▸ **Exercise directions**: Print the data that follows, exactly and completely.

▸ **Provided material**:

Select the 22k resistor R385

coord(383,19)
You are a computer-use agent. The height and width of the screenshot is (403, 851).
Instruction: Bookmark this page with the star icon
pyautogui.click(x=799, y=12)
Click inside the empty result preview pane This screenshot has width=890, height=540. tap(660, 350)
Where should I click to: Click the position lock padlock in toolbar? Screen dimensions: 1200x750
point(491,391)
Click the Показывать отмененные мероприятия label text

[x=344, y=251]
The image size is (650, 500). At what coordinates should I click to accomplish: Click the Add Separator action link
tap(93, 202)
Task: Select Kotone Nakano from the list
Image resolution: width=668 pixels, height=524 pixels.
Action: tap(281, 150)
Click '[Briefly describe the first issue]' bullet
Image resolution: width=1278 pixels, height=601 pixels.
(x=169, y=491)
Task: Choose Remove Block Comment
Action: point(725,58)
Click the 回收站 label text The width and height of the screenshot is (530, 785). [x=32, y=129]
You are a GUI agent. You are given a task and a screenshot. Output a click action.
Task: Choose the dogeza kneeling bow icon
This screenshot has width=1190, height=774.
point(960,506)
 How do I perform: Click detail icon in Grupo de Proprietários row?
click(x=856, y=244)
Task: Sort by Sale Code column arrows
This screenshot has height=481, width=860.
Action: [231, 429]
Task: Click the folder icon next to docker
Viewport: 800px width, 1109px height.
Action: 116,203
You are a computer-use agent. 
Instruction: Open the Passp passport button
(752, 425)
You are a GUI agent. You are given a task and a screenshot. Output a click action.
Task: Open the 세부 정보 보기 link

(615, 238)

▸ **Output for this task**:
Select the 22k resistor R385

coord(383,19)
You are a computer-use agent. The height and width of the screenshot is (403, 851).
Instruction: Bookmark this page with the star icon
pyautogui.click(x=799, y=12)
Click inside the empty result preview pane This screenshot has width=890, height=540. tap(660, 350)
Where should I click to: Click the position lock padlock in toolbar? Screen dimensions: 1200x750
point(491,391)
Click the Показывать отмененные мероприятия label text

[x=344, y=251]
The image size is (650, 500). At what coordinates should I click to accomplish: Click the Add Separator action link
tap(93, 202)
Task: Select Kotone Nakano from the list
Image resolution: width=668 pixels, height=524 pixels.
Action: tap(281, 150)
Click '[Briefly describe the first issue]' bullet
Image resolution: width=1278 pixels, height=601 pixels.
(x=169, y=491)
Task: Choose Remove Block Comment
Action: point(725,58)
Click the 回收站 label text The width and height of the screenshot is (530, 785). [x=32, y=129]
You are a GUI agent. You are given a task and a screenshot. Output a click action.
Task: Choose the dogeza kneeling bow icon
This screenshot has width=1190, height=774.
point(960,506)
 How do I perform: Click detail icon in Grupo de Proprietários row?
click(x=856, y=244)
Task: Sort by Sale Code column arrows
This screenshot has height=481, width=860.
Action: [231, 429]
Task: Click the folder icon next to docker
Viewport: 800px width, 1109px height.
Action: 116,203
You are a computer-use agent. 
Instruction: Open the Passp passport button
(752, 425)
You are a GUI agent. You are given a task and a screenshot. Output a click action.
Task: Open the 세부 정보 보기 link

(615, 238)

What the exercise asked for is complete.